Intuit Inc. (NASDAQ:INTU) managed a modest recovery in the holiday-shortened trading week ending July 2, climbing 2.9% to outperform the Nasdaq Composite's 2.1% gain. The stock closed Thursday's session at $275.35, a mere 35 cents above the lowest 12-month analyst price target compiled by Investing.com. This narrow gap underscores the deep pessimism that has engulfed the shares amid a brutal 2026 sell-off.
The average analyst target stands at $486.61, implying a potential upside of 76.7% from current levels. The highest target on Wall Street is $921, while the lowest is $275. Out of 28 analysts covering the stock, 27 rate it a Buy and only one recommends Sell. The wide dispersion reflects the uncertainty surrounding Intuit's core tax business and its ability to navigate a challenging macroeconomic environment.
Market Cap Wiped Out
Intuit's 2026 downturn has been severe. Based on a share count of 273.54 million, the stock has shed approximately $106 billion in market capitalization since the start of the year. That figure exceeds the entire market value of Adobe Inc. (NASDAQ:ADBE), which currently stands at $88.44 billion. The shares are down 58.43% year-to-date and have plunged 66.16% from their 52-week high of $813.70.
In contrast, the broader market has performed strongly. The S&P 500 is up 9.3% for the year, and the Nasdaq Composite has risen 11.1%. The Dow Jones Industrial Average closed at a record 52,900.07 on Thursday. Intuit's decline stands out as an outlier in a generally bullish market.
Tax Challenges and Restructuring
The primary headwind for Intuit has been its TurboTax business. In May, the company lowered its full-year revenue outlook for the tax-preparation software, citing a challenging competitive landscape and pricing pressure. This prompted a workforce reduction of 17%, with estimated restructuring costs of $300 million to $340 million. CEO Sasan Goodarzi indicated that the company plans to "take pricing actions at the higher end" of its offerings to mitigate the impact.
Despite these challenges, Intuit's overall financial performance remains solid. In fiscal Q3, the company posted revenue of $8.56 billion, up 10% year-over-year, and non-GAAP EPS of $12.80, also up 10%. Goodarzi noted that some business lines are "growing north of 30 percent." CFO Sandeep Aujla confirmed that the company is raising its full-year revenue guidance.

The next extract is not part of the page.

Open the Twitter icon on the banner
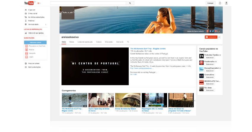252x132 pixels. (213, 31)
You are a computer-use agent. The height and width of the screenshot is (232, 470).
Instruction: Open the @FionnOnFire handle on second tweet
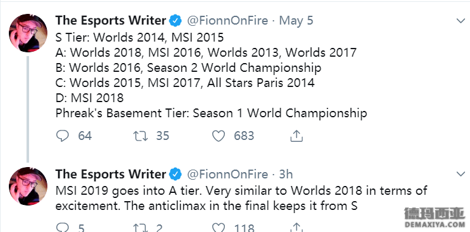click(x=227, y=174)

Technical and Historical Context
The recent bounce may not signal a bottom. A Trefis analysis published July 2 examined three instances since 2020 where Intuit shares dropped 30% or more within a month. In those cases, the median one-year forward return was negative 7%, with an additional average drawdown of 9%. While the sample size is small, the analysis suggests that buying the dip has not historically been a winning strategy.
Intuit's next key dates include the ex-dividend date on July 9, with a quarterly payout of $1.20 per share. The company's fiscal Q4 earnings are due on August 20, and the quarter ends on July 31. Management expects Q4 revenue to rise approximately 11% to 12%.
Market Performance
During the holiday-shortened week, Intuit's rebound was concentrated in the last two sessions. After closing at $267.72 on June 26, the stock dipped to $261.00 on June 30 before recovering to $275.35 by July 2. Trading volume remained elevated, with 5.05 million shares exchanged on July 2 alone.
For investors, the key takeaway is the massive gap between the current stock price and analyst targets. If Intuit can stabilize its tax business and execute on its growth initiatives, the potential reward is substantial. However, the stock's historical performance during downturns and the ongoing restructuring suggest that the path to recovery may be long and uncertain.